Ontwikkelingssamenwerking: investeer in vertrouwensrelatie burgers – overheid en in
partnerschap PakistanDaarnaast verbindt Nederland zich voor een langere periode (4 – 7 jaar) aan de verdere
wederopbouw en ontwikkeling van Afghanistan. Deze wederopbouw zal zich vooral moeten richten op het herstel van het sociaal vertrouwen tussen Afghaanse burgers en gemeenschappen waartoe zij behoren en de lokale en nationale overheid. Ontwikkelingsprogramma’s die vertrekken vanuit lokale gemeenschappen en ondersteuning krijgen van nationale ministeries kunnen vertrouwen van de bevolking winnen dat een structurele verbetering van hun levensomstandigheden naderbij komt. Nederland zou bijvoorbeeld ruime steun kunnen verlenen aan het alom gewaardeerde National Solidarity Plan, dat steun geeft aan door lokale gemeenschappen bestuurde
ontwikkelingsinitiatieven, en in veel gemeenschappen een verschil weet te maken.

Tenslotte investeert Nederland meer in de bilaterale ontwikkelingsrelatie met Pakistan, met het uitdrukkelijke doel bij te dragen aan economische ontwikkeling van en versterking van de rechtsorde binnen Pakistan en daarmee aan de stabilisering van dit sleutelland in de regio. Het vertrouwen van Pakistan in het commitment van de internationale gemeenschap is gering. Toch is het van belang dat Pakistan een strategisch partner van de internationale gemeenschap is.

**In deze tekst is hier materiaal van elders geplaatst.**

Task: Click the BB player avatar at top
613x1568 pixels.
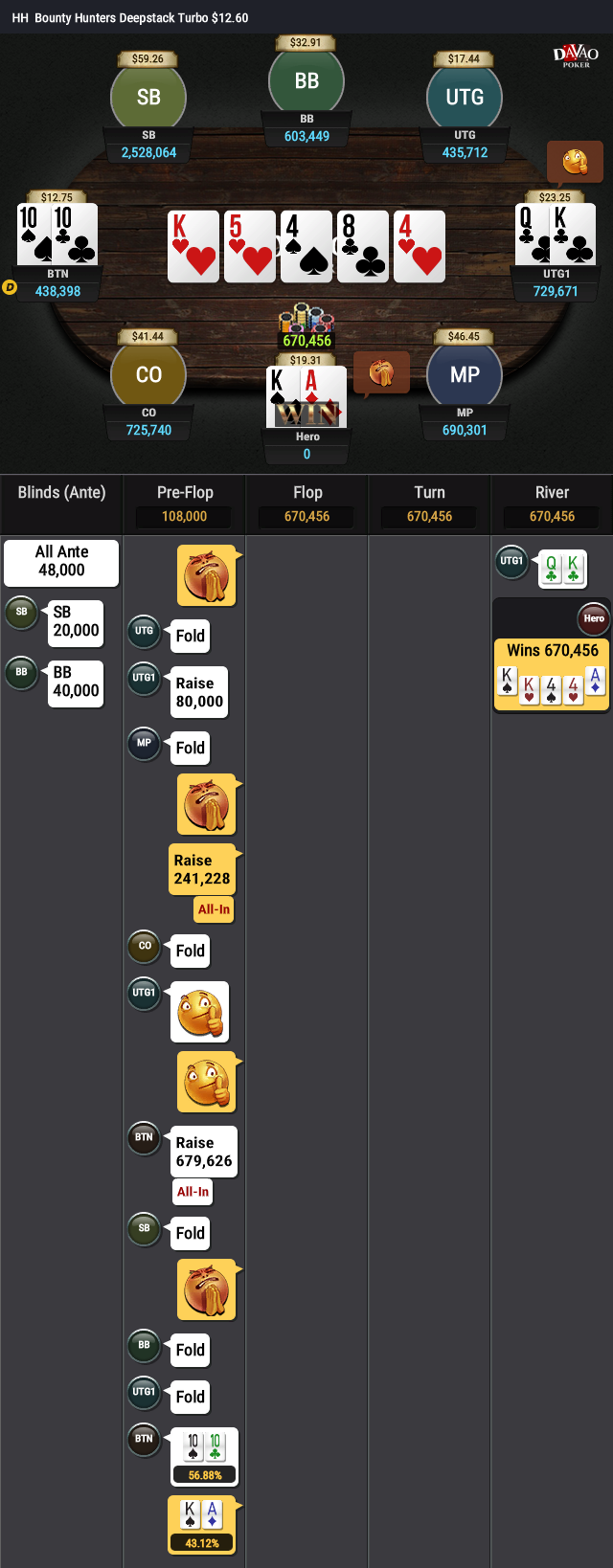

Ashraf Ghani suggereert de oprichting van een door de Wereldbank geleid internationaal consortium bestaande uit de Verenigde Staten, de EU, de Islamitische wereld en de ASEAN. Een consortium dat een kader moet bieden voor partnerschap tussen Afghanistan en Pakistan gebaseerd op economische en politieke samenwerking. Nederland zou deze en soortgelijke initiatieven kunnen aanmoedigen.

Op deze wijze kan Nederland zijn solidariteit met het Afghaanse volk volhouden en als een
betrouwbare bondgenoot binnen de NAVO bijdragen aan een meer effectieve strategie’.